* **What to produce**:
Copy out the records below, changing "Instruction" to "Goal" everywhere and leaving all else as it is.

* **Data records**:
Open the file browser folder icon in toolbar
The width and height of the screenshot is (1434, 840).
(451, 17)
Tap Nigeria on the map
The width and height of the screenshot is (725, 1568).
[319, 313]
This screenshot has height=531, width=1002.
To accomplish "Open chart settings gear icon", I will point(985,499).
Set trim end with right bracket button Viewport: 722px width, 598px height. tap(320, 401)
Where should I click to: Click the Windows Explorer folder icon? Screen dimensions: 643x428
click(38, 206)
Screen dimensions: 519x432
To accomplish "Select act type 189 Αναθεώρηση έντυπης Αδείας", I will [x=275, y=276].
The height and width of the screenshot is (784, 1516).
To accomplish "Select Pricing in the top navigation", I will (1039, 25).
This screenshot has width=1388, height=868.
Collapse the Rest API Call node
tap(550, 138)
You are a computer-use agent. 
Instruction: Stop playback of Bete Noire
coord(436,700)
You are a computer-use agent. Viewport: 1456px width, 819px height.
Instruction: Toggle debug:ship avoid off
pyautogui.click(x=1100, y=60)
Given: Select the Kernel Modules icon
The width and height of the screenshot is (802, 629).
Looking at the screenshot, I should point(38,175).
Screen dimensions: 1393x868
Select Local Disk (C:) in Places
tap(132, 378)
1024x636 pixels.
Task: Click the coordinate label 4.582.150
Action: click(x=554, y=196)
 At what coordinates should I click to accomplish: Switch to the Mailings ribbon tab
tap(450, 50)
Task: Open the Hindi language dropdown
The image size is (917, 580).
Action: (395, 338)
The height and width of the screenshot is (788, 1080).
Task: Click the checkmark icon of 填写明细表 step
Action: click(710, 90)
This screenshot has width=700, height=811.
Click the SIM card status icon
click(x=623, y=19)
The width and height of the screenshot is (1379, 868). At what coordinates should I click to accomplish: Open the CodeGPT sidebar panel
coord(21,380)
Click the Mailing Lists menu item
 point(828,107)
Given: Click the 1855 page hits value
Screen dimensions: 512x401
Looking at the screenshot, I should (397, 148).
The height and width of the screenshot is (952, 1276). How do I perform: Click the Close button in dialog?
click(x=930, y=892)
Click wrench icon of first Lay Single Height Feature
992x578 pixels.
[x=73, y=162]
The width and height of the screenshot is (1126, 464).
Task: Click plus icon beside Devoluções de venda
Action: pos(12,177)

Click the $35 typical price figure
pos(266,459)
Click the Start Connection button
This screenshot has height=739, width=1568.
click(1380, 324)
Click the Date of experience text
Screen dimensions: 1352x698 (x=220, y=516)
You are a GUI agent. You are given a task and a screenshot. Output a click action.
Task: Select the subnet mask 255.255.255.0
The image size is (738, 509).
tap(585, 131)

* **Finished answer**:
Open the file browser folder icon in toolbar
The width and height of the screenshot is (1434, 840).
(451, 17)
Tap Nigeria on the map
The width and height of the screenshot is (725, 1568).
[319, 313]
This screenshot has height=531, width=1002.
To accomplish "Open chart settings gear icon", I will point(985,499).
Set trim end with right bracket button Viewport: 722px width, 598px height. tap(320, 401)
Where should I click to: Click the Windows Explorer folder icon? Screen dimensions: 643x428
click(38, 206)
Screen dimensions: 519x432
To accomplish "Select act type 189 Αναθεώρηση έντυπης Αδείας", I will [x=275, y=276].
The height and width of the screenshot is (784, 1516).
To accomplish "Select Pricing in the top navigation", I will (1039, 25).
This screenshot has width=1388, height=868.
Collapse the Rest API Call node
tap(550, 138)
You are a computer-use agent. 
Goal: Stop playback of Bete Noire
coord(436,700)
You are a computer-use agent. Viewport: 1456px width, 819px height.
Goal: Toggle debug:ship avoid off
pyautogui.click(x=1100, y=60)
Given: Select the Kernel Modules icon
The width and height of the screenshot is (802, 629).
Looking at the screenshot, I should point(38,175).
Screen dimensions: 1393x868
Select Local Disk (C:) in Places
tap(132, 378)
1024x636 pixels.
Task: Click the coordinate label 4.582.150
Action: click(x=554, y=196)
 At what coordinates should I click to accomplish: Switch to the Mailings ribbon tab
tap(450, 50)
Task: Open the Hindi language dropdown
The image size is (917, 580).
Action: (395, 338)
The height and width of the screenshot is (788, 1080).
Task: Click the checkmark icon of 填写明细表 step
Action: click(710, 90)
This screenshot has width=700, height=811.
Click the SIM card status icon
click(x=623, y=19)
The width and height of the screenshot is (1379, 868). At what coordinates should I click to accomplish: Open the CodeGPT sidebar panel
coord(21,380)
Click the Mailing Lists menu item
 point(828,107)
Given: Click the 1855 page hits value
Screen dimensions: 512x401
Looking at the screenshot, I should (397, 148).
The height and width of the screenshot is (952, 1276). How do I perform: Click the Close button in dialog?
click(x=930, y=892)
Click wrench icon of first Lay Single Height Feature
992x578 pixels.
[x=73, y=162]
The width and height of the screenshot is (1126, 464).
Task: Click plus icon beside Devoluções de venda
Action: pos(12,177)

Click the $35 typical price figure
pos(266,459)
Click the Start Connection button
This screenshot has height=739, width=1568.
click(1380, 324)
Click the Date of experience text
Screen dimensions: 1352x698 (x=220, y=516)
You are a GUI agent. You are given a task and a screenshot. Output a click action.
Task: Select the subnet mask 255.255.255.0
The image size is (738, 509).
tap(585, 131)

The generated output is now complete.